Multimedia information started receiving serious attention only about 20 years ago. It was that time that researchers started exploring how to deal with increasing volumes of multimedia document. The rise of search and mining of multimedia information grew in parallel to text search, but was slower in the early stages. In the last decade, it has accelerated to the stage where much of the new information being created is multimedia. Research in search and mining of multimedia contents has been intensifying over the last few years. The need for this technology has become essential, rather than just desirable, due to the volumes and diversity of information being created. Several factors have contributed to this surge in the volume of information and hence urgent need for research in multimedia search and mining. The first factor is the low-cost and widespread use of Internet and intelligent mobile devices. This allows most urban users to access, search and share media contents conveniently at any time and from any location. This gives rise to the second factor which is the popularity of media sharing services and mobile media apps. People are now sharing a huge amount of multimedia contents on the social network sites, though primarily on their personal activities, but increasingly include social events, social commentaries, and informational contents such as the “howto” videos. This offers a huge repository of multimedia and social contents that permits a wide variety of knowledge to be extracted to facilitate better media search, recommendation and social analysis applications. The third factor for the surge in media research is due to the maturity and success of some media technologies for internet applications. This includes media indexing, search, duplicate detection and recommendation techniques, which are adopted in many large-scale public search engines, media social sharing sites and online shopping sites. These partial successes motivated further research in internet media applications.

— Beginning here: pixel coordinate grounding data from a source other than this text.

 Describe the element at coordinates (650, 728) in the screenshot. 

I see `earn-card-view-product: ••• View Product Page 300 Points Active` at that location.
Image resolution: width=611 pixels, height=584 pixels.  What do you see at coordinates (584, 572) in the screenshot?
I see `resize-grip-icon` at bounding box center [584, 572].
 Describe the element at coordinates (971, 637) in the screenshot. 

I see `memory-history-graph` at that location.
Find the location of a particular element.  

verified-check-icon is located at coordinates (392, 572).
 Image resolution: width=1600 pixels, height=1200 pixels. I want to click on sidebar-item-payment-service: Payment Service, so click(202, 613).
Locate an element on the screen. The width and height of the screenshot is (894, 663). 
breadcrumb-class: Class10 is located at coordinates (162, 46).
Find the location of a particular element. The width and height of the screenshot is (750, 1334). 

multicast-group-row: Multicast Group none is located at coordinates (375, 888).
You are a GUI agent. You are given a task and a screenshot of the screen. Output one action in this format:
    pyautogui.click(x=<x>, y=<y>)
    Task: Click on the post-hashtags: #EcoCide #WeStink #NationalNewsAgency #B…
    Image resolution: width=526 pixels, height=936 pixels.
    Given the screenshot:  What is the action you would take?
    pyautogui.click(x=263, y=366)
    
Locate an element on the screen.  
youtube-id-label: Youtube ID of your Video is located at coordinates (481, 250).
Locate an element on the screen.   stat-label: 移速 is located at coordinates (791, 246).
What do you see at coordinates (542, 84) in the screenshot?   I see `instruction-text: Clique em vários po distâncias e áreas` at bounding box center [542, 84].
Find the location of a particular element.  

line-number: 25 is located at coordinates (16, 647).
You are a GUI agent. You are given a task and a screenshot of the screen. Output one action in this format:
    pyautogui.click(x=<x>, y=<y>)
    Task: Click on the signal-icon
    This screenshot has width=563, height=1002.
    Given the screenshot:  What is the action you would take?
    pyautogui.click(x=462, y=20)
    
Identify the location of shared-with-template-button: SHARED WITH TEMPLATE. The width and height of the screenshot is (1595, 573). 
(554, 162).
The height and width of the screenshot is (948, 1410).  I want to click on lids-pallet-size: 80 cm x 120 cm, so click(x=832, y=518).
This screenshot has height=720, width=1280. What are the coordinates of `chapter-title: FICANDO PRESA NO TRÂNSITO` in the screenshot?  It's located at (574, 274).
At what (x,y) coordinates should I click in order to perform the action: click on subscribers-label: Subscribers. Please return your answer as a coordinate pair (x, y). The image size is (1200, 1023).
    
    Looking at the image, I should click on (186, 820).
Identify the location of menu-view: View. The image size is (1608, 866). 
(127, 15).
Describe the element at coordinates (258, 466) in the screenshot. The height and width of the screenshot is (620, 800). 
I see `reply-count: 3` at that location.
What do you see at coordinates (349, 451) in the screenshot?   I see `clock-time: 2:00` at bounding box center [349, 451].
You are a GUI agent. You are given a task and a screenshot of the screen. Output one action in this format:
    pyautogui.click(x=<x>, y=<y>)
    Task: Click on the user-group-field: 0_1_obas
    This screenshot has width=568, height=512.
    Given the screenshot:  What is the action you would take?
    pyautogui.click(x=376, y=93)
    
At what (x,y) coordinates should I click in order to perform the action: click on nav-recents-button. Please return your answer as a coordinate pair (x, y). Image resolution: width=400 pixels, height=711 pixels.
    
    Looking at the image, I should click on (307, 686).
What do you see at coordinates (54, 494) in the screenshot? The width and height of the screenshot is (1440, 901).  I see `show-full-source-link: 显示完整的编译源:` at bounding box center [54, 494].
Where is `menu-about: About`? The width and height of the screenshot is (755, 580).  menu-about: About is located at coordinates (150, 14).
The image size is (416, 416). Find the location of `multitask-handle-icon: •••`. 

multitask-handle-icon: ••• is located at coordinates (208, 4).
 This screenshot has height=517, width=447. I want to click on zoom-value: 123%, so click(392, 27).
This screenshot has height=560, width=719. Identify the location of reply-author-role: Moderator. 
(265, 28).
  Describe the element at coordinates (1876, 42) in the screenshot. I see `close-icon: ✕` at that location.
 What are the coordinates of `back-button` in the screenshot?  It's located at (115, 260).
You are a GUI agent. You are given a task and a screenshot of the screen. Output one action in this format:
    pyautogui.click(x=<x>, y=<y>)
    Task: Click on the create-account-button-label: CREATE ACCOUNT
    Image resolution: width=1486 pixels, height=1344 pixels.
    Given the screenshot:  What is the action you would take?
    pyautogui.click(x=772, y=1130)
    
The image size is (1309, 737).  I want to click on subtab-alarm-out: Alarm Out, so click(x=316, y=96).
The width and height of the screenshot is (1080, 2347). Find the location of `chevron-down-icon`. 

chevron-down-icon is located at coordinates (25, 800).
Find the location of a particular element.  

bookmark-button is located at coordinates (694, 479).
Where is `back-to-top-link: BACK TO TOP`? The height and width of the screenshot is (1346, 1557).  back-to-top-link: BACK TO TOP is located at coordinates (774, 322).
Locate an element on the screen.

As a result of the above three factors, active research has gone beyond the traditional areas of media content analysis and search, to the new topics motivated by the emergence of social media and mobile devices. These include research on social media analysis and mining, techniques for Web-scale media indexing and sharing, personalization and recommendations, as well as new user interface and interaction techniques to meet the need of social mobile media applications. These ii works are currently reported in diverse forums, such as the latest conference proceedings and journals, and are not easily accessible and comprehensible to most people. There was an urgent need to bring together this variety of research into a single complied volume.
This is therefore a long awaited eBook that addresses a comprehensive range of modern topics in search and mining of multimedia contents over the internet. It organizes both the traditional as well as social media research topics into a structure suitable for both researchers and practitioners in the field. It will be of great benefits to the community as a useful guide for latest research and practices in this exciting emerging field. To make it useful and authoritative, this collection is edited by three very active researchers in the field who are expert in different aspects of multimedia search and mining. I believe that this eBook will be very useful to researchers in the field to find all relevant information at one place and thus be a strong reference source.